Le législateur européen s’est ensuite ému du cas particulier des institutions émettrices de monnaie électronique. D’un côté, elles sont concurrentes des établissements de crédit puisque d’un point de vue fonctionnel, elles ont également pour but d’offrir à leurs clients un moyen de paiement lors d’une transaction. D’un autre côté, le cadre juridique très lourd des établissements de crédit a été jugé disproportionné pour ces institutions qui se limitent souvent au métier de la monnaie électronique au sens strict, et qui sont en outre, pour la plupart, de taille plus modeste que les banques centenaires qui occupent la place. Enfin, à tort ou à raison, le développement de la monnaie électronique a été considéré comme un des moyens efficaces de promouvoir le commerce électronique européen, de sorte que l’assouplissement du cadre juridique des émetteurs est devenu un objectif politique.
Pour tous ces motifs, le 18 septembre 2000, l’Union a adopté la directive 2000/46 concernant l’accès à l’activité des établissements de monnaie électronique et son exercice ainsi que la surveillance prudentielle de ces établissements. Le texte tente de concilier la finalité rappelée ci-dessus avec une souplesse supposée bienvenue. L’union a simultanément adopté une directive modifiant techniquement la définition de la directive 2000/12 pour adapter la définition des établissements de crédit.
La Belgique vient d’intégrer ce second volet grâce à la loi du 25 février 2003 modifiant la loi du 22 mars 1993 relative au statut et au contrôle des établissements de crédit. Nous en profitons pour présenter quelques dispositions phares du cadre ainsi modifié.
De nouvelles définitions
Sont définies comme établissement de crédit, les entreprises belges ou étrangères :
- dont l’activité consiste à recevoir du public des dépôts d’argent ou d’autres fonds remboursables et à octroyer des crédits pour leur propre compte, ou
- dont l’activité consiste à émettre des instruments de paiement sous la forme de monnaie électronique.
Les établissements de crédit ayant pour seule activité celle visée au second tiret, sont qualifiés d’établissements de monnaie électronique.

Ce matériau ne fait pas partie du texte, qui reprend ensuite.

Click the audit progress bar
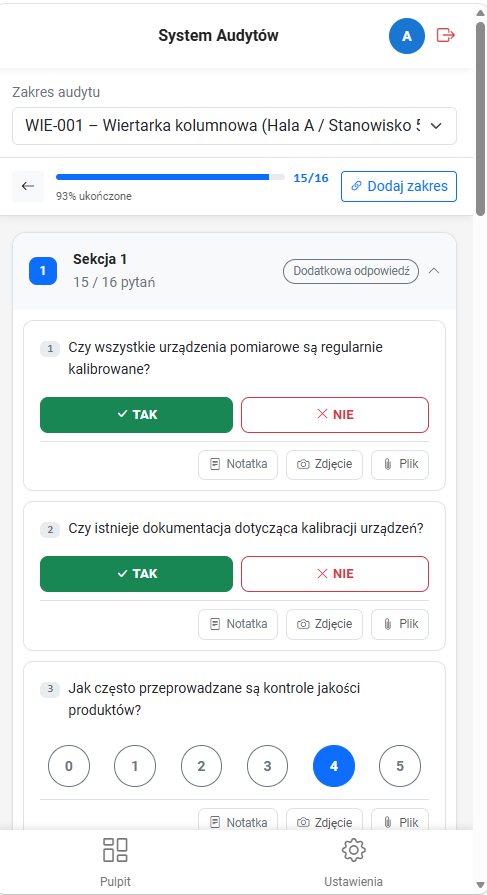 (x=170, y=178)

L’avantage principal de définir les établissements de crédit en fonction de leurs activités consiste à soumettre à la loi tout établissement qui, même inconsciemment, viendrait à pratiquer un de ces métiers. La remarque prend toute sa saveur sur l’internet, où l’offre commerciale s’est développée à la vitesse de l’éclair en oubliant parfois que le mécanisme mis en place répondait à la définition légale, avec toutes les conséquences qui en découlent. Il faut en effet souligner que la loi réserve l’activité d’émission de monnaie électronique aux établissements de crédit établis en Belgique et aux établissements de crédit constitués selon le droit d’un autre Etat membre de la Communauté européenne qui bénéficient du régime de reconnaissance mutuelle instauré par la loi, ainsi qu’aux banques centrales du Système européen de Banques centrales. Ces établissements doivent être agréés. Ce monopole d’exercice est protégé par des dispositions pénales.
La monnaie électronique est définie comme une valeur monétaire représentant une créance sur l’émetteur, qui est (1) stockée sur un support électronique, (2) émise contre la remise de fonds et (3) acceptée comme instrument de paiement par des personnes autres que l’émetteur. Les trois conditions sont naturellement cumulatives.

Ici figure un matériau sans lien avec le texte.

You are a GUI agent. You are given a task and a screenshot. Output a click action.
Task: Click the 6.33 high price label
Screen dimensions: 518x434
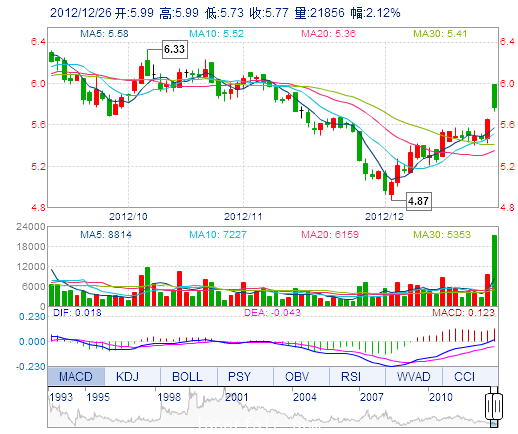click(175, 49)
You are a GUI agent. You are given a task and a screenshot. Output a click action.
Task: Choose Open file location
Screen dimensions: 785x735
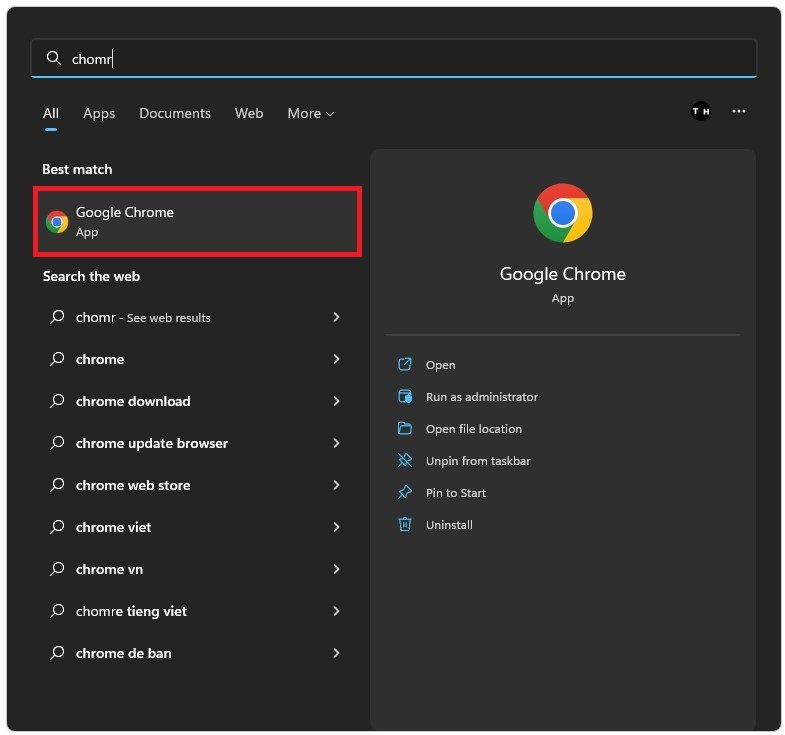pos(473,429)
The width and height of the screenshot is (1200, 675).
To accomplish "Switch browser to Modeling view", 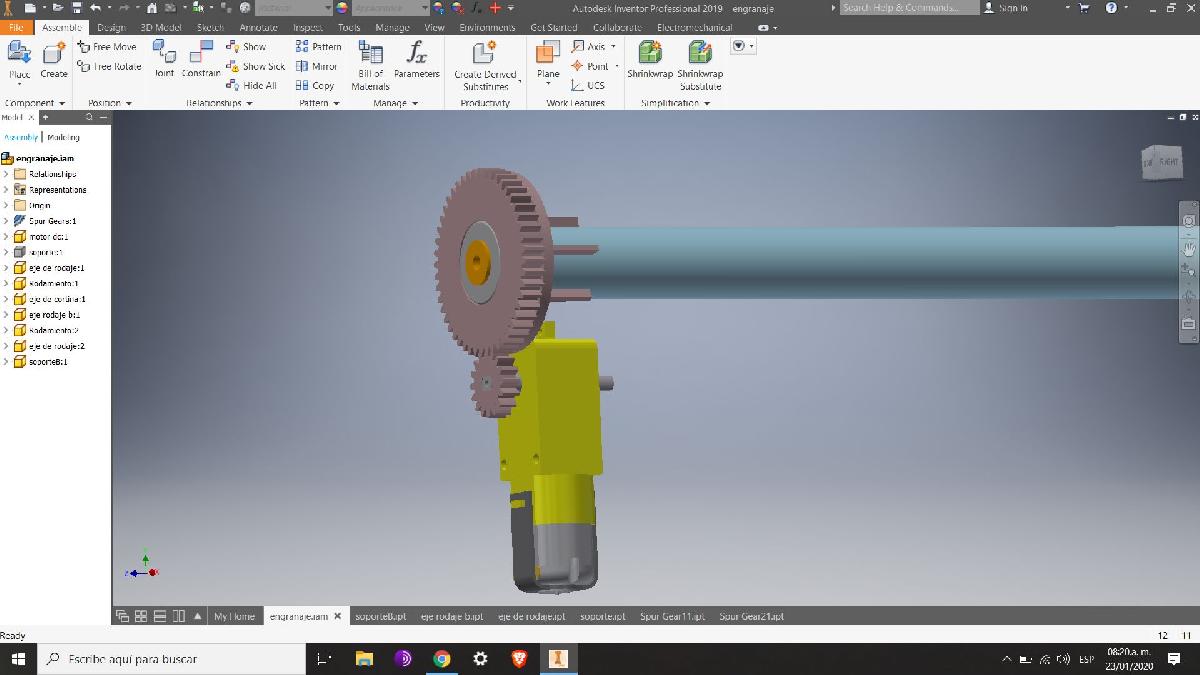I will pos(64,137).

Le deuxième élément de la définition vise la remise de fonds. La loi précise en outre que les fonds remis contre de la monnaie électronique ne peuvent être inférieurs à la valeur monétaire représentant la créance sur l’émetteur. Cette définition amène une question importante : cette remise de fonds est-elle une « réception de dépôts ou d’autres fonds remboursables » ? Dans l’affirmative, cela entraîne inévitablement l’application de toute une batterie de règles légales car cette activité – qui constitue le cœur de l’activité bancaire classique – est l’une des plus réglementées qui soit. La loi – qui suit en cela la directive – tranche expressément la question par la négative : ces fonds ne constituent pas des dépôts ou autres fonds remboursables s’ils sont immédiatement échangés contre de la monnaie électronique. En d’autres termes, s’ils sont inscrits sur un compte créditeur au lieu d’être immédiatement échangés, ces fonds retrouvent leur qualification première et le régime juridique qui s’y attache.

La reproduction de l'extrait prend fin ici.